--- STUDY MATERIAL Enclosed Below ---
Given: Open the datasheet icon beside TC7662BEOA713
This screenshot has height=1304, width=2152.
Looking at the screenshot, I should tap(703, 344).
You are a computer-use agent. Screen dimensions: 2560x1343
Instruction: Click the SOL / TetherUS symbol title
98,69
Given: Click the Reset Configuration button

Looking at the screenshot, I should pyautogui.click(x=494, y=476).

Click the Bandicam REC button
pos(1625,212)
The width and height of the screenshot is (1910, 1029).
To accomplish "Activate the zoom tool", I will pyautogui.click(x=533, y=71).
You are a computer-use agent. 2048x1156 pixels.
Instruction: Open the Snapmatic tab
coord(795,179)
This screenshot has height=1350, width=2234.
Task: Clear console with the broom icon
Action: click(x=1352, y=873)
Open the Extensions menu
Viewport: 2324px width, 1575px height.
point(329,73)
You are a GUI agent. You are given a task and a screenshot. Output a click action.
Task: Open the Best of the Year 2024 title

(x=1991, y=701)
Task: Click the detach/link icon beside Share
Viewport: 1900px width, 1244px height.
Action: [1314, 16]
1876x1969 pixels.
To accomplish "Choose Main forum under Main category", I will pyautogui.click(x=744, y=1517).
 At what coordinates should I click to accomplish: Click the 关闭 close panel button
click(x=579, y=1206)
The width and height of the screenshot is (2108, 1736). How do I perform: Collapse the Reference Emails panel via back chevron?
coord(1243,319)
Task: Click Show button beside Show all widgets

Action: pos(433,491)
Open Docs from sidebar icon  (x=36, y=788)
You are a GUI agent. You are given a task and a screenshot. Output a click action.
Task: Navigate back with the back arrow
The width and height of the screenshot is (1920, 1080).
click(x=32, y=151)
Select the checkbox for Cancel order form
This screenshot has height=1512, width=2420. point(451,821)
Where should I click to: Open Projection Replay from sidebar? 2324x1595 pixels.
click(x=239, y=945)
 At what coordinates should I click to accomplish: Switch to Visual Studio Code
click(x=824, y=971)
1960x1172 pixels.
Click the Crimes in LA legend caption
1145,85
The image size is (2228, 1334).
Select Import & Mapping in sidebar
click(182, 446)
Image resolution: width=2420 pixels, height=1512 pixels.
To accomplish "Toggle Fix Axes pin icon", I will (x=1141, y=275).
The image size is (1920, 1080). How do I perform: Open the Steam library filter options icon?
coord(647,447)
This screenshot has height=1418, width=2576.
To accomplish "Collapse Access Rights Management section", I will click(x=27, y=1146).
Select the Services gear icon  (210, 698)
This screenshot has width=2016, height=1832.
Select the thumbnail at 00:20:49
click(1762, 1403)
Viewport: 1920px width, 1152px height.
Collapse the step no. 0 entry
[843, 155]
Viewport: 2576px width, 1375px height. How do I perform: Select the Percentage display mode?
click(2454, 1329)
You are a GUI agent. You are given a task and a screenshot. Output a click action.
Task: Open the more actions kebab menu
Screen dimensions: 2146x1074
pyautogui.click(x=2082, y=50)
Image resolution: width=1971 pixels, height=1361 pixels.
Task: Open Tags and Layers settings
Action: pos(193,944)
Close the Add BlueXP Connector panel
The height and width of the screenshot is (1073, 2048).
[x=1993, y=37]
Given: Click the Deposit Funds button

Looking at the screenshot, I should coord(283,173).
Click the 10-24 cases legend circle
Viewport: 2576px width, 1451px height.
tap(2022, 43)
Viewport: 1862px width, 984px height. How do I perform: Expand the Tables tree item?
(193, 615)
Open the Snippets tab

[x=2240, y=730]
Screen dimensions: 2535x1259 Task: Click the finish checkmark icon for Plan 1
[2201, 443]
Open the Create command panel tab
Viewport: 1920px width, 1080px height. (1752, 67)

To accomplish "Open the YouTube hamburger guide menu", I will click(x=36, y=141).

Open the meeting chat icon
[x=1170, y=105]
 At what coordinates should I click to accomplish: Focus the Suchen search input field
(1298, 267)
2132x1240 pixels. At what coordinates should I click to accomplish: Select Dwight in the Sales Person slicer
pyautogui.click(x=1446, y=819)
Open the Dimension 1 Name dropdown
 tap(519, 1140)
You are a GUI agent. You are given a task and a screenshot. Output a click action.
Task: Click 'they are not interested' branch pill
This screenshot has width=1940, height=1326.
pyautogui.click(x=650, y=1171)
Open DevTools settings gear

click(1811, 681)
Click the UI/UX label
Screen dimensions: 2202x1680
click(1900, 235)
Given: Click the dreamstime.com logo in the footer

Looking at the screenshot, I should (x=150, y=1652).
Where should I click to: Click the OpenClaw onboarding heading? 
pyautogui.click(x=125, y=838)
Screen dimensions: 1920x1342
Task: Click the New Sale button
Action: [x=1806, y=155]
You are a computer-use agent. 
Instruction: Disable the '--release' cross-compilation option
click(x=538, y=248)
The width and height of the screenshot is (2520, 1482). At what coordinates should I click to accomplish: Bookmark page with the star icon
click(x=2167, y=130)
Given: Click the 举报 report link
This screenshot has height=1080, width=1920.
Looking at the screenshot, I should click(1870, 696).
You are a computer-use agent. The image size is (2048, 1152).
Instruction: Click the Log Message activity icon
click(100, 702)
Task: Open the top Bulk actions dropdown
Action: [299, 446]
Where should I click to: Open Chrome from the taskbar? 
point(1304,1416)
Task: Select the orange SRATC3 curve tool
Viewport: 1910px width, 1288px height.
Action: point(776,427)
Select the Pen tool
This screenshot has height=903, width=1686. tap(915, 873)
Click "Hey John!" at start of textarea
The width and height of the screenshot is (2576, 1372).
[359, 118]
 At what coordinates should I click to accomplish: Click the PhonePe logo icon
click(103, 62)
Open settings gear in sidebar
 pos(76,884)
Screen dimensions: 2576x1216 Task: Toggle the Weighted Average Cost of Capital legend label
--- End of Enclosed STUDY MATERIAL ---
ASSIGNED TASK
Each entry must be reproduced verbatim.

OUTPUT BELOW
Given: Open the datasheet icon beside TC7662BEOA713
This screenshot has height=1304, width=2152.
Looking at the screenshot, I should tap(703, 344).
You are a computer-use agent. Screen dimensions: 2560x1343
Instruction: Click the SOL / TetherUS symbol title
98,69
Given: Click the Reset Configuration button

Looking at the screenshot, I should pyautogui.click(x=494, y=476).

Click the Bandicam REC button
pos(1625,212)
The width and height of the screenshot is (1910, 1029).
To accomplish "Activate the zoom tool", I will pyautogui.click(x=533, y=71).
You are a computer-use agent. 2048x1156 pixels.
Instruction: Open the Snapmatic tab
coord(795,179)
This screenshot has height=1350, width=2234.
Task: Clear console with the broom icon
Action: click(x=1352, y=873)
Open the Extensions menu
Viewport: 2324px width, 1575px height.
point(329,73)
You are a GUI agent. You are given a task and a screenshot. Output a click action.
Task: Open the Best of the Year 2024 title

(x=1991, y=701)
Task: Click the detach/link icon beside Share
Viewport: 1900px width, 1244px height.
Action: [1314, 16]
1876x1969 pixels.
To accomplish "Choose Main forum under Main category", I will pyautogui.click(x=744, y=1517).
 At what coordinates should I click to accomplish: Click the 关闭 close panel button
click(x=579, y=1206)
The width and height of the screenshot is (2108, 1736). How do I perform: Collapse the Reference Emails panel via back chevron?
coord(1243,319)
Task: Click Show button beside Show all widgets

Action: pos(433,491)
Open Docs from sidebar icon  (x=36, y=788)
You are a GUI agent. You are given a task and a screenshot. Output a click action.
Task: Navigate back with the back arrow
The width and height of the screenshot is (1920, 1080).
click(x=32, y=151)
Select the checkbox for Cancel order form
This screenshot has height=1512, width=2420. point(451,821)
Where should I click to: Open Projection Replay from sidebar? 2324x1595 pixels.
click(x=239, y=945)
 At what coordinates should I click to accomplish: Switch to Visual Studio Code
click(x=824, y=971)
1960x1172 pixels.
Click the Crimes in LA legend caption
1145,85
The image size is (2228, 1334).
Select Import & Mapping in sidebar
click(182, 446)
Image resolution: width=2420 pixels, height=1512 pixels.
To accomplish "Toggle Fix Axes pin icon", I will (x=1141, y=275).
The image size is (1920, 1080). How do I perform: Open the Steam library filter options icon?
coord(647,447)
This screenshot has height=1418, width=2576.
To accomplish "Collapse Access Rights Management section", I will click(x=27, y=1146).
Select the Services gear icon  (210, 698)
This screenshot has width=2016, height=1832.
Select the thumbnail at 00:20:49
click(1762, 1403)
Viewport: 1920px width, 1152px height.
Collapse the step no. 0 entry
[843, 155]
Viewport: 2576px width, 1375px height. How do I perform: Select the Percentage display mode?
click(2454, 1329)
You are a GUI agent. You are given a task and a screenshot. Output a click action.
Task: Open the more actions kebab menu
Screen dimensions: 2146x1074
pyautogui.click(x=2082, y=50)
Image resolution: width=1971 pixels, height=1361 pixels.
Task: Open Tags and Layers settings
Action: pos(193,944)
Close the Add BlueXP Connector panel
The height and width of the screenshot is (1073, 2048).
[x=1993, y=37]
Given: Click the Deposit Funds button

Looking at the screenshot, I should coord(283,173).
Click the 10-24 cases legend circle
Viewport: 2576px width, 1451px height.
tap(2022, 43)
Viewport: 1862px width, 984px height. How do I perform: Expand the Tables tree item?
(193, 615)
Open the Snippets tab

[x=2240, y=730]
Screen dimensions: 2535x1259 Task: Click the finish checkmark icon for Plan 1
[2201, 443]
Open the Create command panel tab
Viewport: 1920px width, 1080px height. (1752, 67)

To accomplish "Open the YouTube hamburger guide menu", I will click(x=36, y=141).

Open the meeting chat icon
[x=1170, y=105]
 At what coordinates should I click to accomplish: Focus the Suchen search input field
(1298, 267)
2132x1240 pixels. At what coordinates should I click to accomplish: Select Dwight in the Sales Person slicer
pyautogui.click(x=1446, y=819)
Open the Dimension 1 Name dropdown
 tap(519, 1140)
You are a GUI agent. You are given a task and a screenshot. Output a click action.
Task: Click 'they are not interested' branch pill
This screenshot has width=1940, height=1326.
pyautogui.click(x=650, y=1171)
Open DevTools settings gear

click(1811, 681)
Click the UI/UX label
Screen dimensions: 2202x1680
click(1900, 235)
Given: Click the dreamstime.com logo in the footer

Looking at the screenshot, I should (x=150, y=1652).
Where should I click to: Click the OpenClaw onboarding heading? 
pyautogui.click(x=125, y=838)
Screen dimensions: 1920x1342
Task: Click the New Sale button
Action: [x=1806, y=155]
You are a computer-use agent. 
Instruction: Disable the '--release' cross-compilation option
click(x=538, y=248)
The width and height of the screenshot is (2520, 1482). At what coordinates should I click to accomplish: Bookmark page with the star icon
click(x=2167, y=130)
Given: Click the 举报 report link
This screenshot has height=1080, width=1920.
Looking at the screenshot, I should click(1870, 696).
You are a computer-use agent. The image size is (2048, 1152).
Instruction: Click the Log Message activity icon
click(100, 702)
Task: Open the top Bulk actions dropdown
Action: [299, 446]
Where should I click to: Open Chrome from the taskbar? 
point(1304,1416)
Task: Select the orange SRATC3 curve tool
Viewport: 1910px width, 1288px height.
Action: point(776,427)
Select the Pen tool
This screenshot has height=903, width=1686. tap(915, 873)
Click "Hey John!" at start of textarea
The width and height of the screenshot is (2576, 1372).
[359, 118]
 At what coordinates should I click to accomplish: Click the PhonePe logo icon
click(103, 62)
Open settings gear in sidebar
 pos(76,884)
Screen dimensions: 2576x1216 Task: Toggle the Weighted Average Cost of Capital legend label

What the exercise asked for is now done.